Jean François Raffaelli: Paris chronicler

Jean François Raffaelli (1850–1924) Am Quai Malaquais, Paris Öl auf Leinwand, 71 x 81 cm Schätzwert € 50.000 – 80.000

Jean François Raffaelli (1850–1924),Quai Malaquais, Paris, oil on canvas, 71 x 81 cm, estimate € 50,000 – 80,000


Parisian painter Jean-François Raffaëlli (1850–1924) counts among the city’s most unusual chroniclers. As early as 1875, the self-taught artist made struggling street dwellers his subject. His exaggerated, almost caricaturing line amounted to a symbolic, consciously anti-romantic language for depicting their poverty-stricken lives.

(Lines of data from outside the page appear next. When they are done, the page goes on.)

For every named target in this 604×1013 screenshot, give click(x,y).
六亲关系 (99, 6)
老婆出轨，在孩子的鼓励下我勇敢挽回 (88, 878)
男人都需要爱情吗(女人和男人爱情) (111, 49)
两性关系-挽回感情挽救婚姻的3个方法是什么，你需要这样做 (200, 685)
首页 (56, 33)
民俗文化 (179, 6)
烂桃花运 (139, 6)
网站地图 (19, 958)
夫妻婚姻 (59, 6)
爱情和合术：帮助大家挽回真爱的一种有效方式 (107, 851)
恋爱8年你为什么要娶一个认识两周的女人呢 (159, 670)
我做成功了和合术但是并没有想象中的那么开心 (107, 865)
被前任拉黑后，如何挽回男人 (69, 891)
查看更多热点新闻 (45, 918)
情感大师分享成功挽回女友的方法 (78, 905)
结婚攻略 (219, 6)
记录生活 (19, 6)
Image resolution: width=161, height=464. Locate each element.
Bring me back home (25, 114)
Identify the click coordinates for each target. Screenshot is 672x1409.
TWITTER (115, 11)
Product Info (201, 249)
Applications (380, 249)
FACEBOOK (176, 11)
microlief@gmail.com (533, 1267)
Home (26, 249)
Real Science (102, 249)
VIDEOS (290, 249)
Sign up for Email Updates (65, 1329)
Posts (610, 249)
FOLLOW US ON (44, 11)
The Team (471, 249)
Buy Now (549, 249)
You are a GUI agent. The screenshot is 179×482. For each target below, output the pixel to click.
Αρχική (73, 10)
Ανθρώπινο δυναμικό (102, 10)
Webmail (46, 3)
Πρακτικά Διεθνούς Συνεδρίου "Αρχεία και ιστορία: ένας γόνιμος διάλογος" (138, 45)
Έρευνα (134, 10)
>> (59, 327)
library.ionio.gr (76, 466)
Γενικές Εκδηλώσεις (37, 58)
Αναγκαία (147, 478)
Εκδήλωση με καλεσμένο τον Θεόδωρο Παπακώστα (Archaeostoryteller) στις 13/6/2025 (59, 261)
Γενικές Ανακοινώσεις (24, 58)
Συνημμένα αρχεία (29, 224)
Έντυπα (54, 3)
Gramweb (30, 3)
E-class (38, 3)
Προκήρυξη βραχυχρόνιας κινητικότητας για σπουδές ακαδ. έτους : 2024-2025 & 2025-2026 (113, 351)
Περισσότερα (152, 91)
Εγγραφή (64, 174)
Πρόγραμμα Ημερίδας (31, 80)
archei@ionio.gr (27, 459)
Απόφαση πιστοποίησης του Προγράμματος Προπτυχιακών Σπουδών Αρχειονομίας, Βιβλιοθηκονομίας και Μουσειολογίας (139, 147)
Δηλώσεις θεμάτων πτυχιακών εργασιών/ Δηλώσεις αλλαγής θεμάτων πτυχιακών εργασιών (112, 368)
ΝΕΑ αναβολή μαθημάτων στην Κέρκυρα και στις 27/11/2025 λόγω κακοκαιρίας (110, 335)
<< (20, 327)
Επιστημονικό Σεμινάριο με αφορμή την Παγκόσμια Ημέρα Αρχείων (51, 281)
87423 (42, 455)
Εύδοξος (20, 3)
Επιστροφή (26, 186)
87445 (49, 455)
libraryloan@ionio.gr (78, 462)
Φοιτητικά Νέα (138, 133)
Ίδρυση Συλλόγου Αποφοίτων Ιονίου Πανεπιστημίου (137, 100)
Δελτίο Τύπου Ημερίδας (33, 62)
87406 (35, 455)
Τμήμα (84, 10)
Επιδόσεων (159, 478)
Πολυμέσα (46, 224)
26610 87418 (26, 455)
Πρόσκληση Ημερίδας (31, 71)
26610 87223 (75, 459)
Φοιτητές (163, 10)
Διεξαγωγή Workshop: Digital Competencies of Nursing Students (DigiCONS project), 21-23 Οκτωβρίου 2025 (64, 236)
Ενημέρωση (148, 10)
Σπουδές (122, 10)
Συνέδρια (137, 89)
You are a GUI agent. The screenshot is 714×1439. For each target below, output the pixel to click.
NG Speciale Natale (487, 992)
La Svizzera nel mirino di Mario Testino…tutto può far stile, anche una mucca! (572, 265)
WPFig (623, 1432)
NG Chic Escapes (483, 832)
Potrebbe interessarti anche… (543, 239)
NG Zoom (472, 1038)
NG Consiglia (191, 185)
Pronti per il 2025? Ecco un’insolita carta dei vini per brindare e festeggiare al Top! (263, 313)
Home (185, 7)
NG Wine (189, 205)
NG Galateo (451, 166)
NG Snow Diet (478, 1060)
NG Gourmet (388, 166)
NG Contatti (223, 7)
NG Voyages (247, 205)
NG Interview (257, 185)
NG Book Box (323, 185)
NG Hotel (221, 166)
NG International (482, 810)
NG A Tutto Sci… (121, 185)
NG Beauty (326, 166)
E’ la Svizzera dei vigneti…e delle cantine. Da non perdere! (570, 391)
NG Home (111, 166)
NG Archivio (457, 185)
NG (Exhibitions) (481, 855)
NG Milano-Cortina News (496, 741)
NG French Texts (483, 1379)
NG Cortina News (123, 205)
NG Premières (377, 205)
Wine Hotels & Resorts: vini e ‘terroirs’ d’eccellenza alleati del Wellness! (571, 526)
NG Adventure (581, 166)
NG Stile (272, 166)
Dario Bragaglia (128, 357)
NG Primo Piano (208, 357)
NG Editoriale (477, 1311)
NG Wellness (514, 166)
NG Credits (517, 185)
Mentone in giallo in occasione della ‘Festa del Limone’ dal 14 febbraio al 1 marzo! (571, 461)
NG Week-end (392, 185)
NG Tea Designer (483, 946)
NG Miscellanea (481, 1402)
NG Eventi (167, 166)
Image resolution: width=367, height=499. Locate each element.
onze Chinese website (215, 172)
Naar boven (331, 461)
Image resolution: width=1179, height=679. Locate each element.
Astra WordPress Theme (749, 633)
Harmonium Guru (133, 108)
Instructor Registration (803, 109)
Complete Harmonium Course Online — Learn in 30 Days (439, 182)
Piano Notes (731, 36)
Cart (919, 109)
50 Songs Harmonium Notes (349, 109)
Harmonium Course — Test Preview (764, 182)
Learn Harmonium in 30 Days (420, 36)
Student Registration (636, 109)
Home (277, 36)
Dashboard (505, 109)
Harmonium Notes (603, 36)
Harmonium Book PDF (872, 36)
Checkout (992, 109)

This new, psychologising approach – which had parallels in the literary naturalism exemplified by Émile Zola – brought Raffaëlli tremendous acclaim in his day. Champions of his work included Edgar Degas, who recognised the crucial shift in perspective from purely depictive realism and enabled Raffaëlli’s much-lauded contributions to the Impressionist expositions in 1880 and 1881. In 1889, Raffaëlli shifted his attention to street scenes in Paris. His work effectively captures the very specific atmosphere of a public setting, infusing otherwise static, purely pictorial scenes with a vibrant dynamism to convey the transience of the moment.

Quai Malaquais

Jean François Raffaelli (1850–1924), Am Quai Malaquais, Paris, Öl auf Leinwand, 71 x 81 cm, Schätzwert € 50.000 – 80.000
Jean François Raffaelli (1850–1924), Quai Malaquais, Paris, oil on canvas, 71 x 81 cm
estimate € 50,000 – 80,000

The Quai Malaquais scene is a newly-discovered, very special example of Raffaëlli’s Paris documentation. We see Voltaire’s statue, erected in 1885 and destroyed in 1941, and the sumptuous façade of a wing of the Collège Mazarin. It is autumn; the image is bathed in a light, bluish-brown tone. Leafless trees and a number of figures are sketched with dynamic brushwork and a quick, nervous stroke, heightening the distinct feel of bustling, workaday life in the French capital.

Little city guide

In the corner of the painting is a little dog with black and white spots. Still an eye catcher, the canine is a kind of painter’s signature that appears in almost all of the artist’s urban Paris paintings, often in the company of the old man. He is like a little city guide, eager to take us on a tour of Paris’s many dazzling sights.